Her Bond girl debut caused a sensation and triggered a flood of job offers. It also earned her the 1964 Golden Globe for Most Promising Female Newcomer. Her co-winners of that award were Elke Sommer and Tippi Hedren.
Andress’s next film credit was Fun In Acapulco, 1963, with none other than Elvis Presley. The same year she filmed 4 For Texas with Frank Sinatra and Dean Martin. She has made many films and worked with Woody Allen, Orson Welles, Peter O’Toole, James Mason and Marcello Mastroianni.


Andress has been associated with some of the world’s sexiest leading men. She was dating James Dean at the time of his death in 1955. She was in a long relationship with movie star Jean-Paul Belmondo. A friendship with Connery began during the filming of Dr No and continues to this day. Connery is “down to earth, simple and real”, Andress said.

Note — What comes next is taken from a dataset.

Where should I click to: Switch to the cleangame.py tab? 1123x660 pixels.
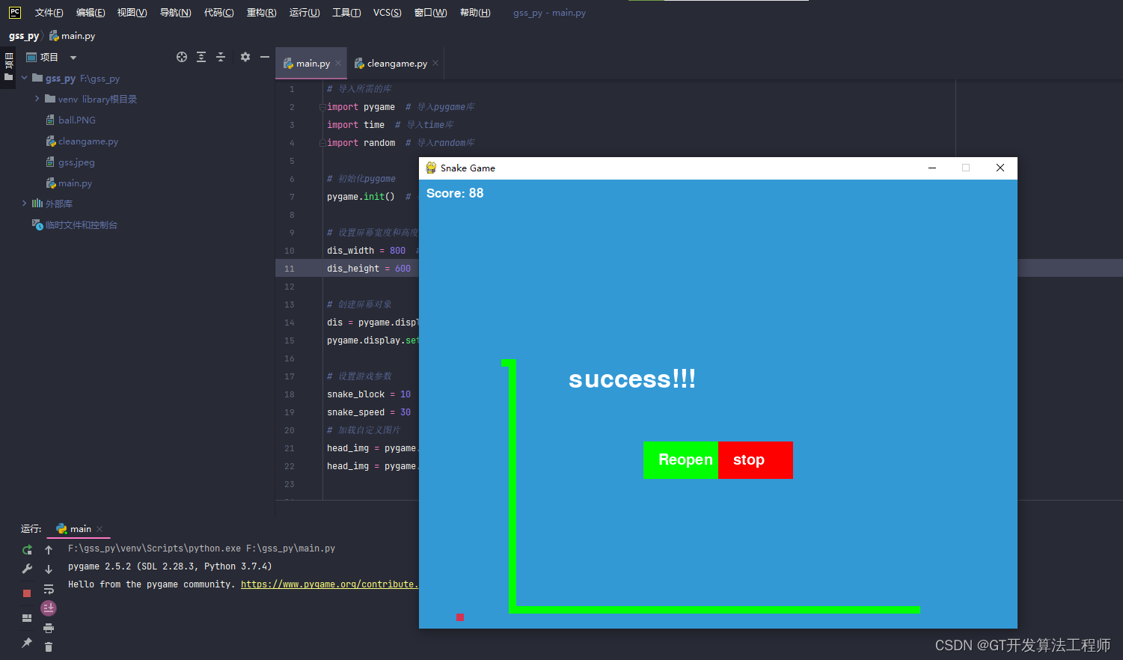click(x=395, y=64)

Andress met actor Harry Hamlin during the filming of Clash Of The Titans, and their son Dimitri was born when Andress was 44. Hamlin was 15 years her junior.
“Love affairs and husbands can end, but a child is forever. Dimitri is my love now”, she said.
Andress split from Hamlin in 1983.
While she thought of Dr No as a “fun” movie, Andress has not hidden her distaste for more recent Bond films.
“I hate special effects,” Andress said. “I like the real movies — on islands, an adventure story with some action, but not action every second.”


As for that famous white bikini from her first scene in Dr No, the actress sold it through Christie’s in London in 2001. It went for £41,000 ($AU77,500) to Robert Earl, owner of the Planet Hollywood restaurant chain.
Andress readily acknowledged the big part the small bathing suit had played in her career.
“This bikini made me into a success,” she said.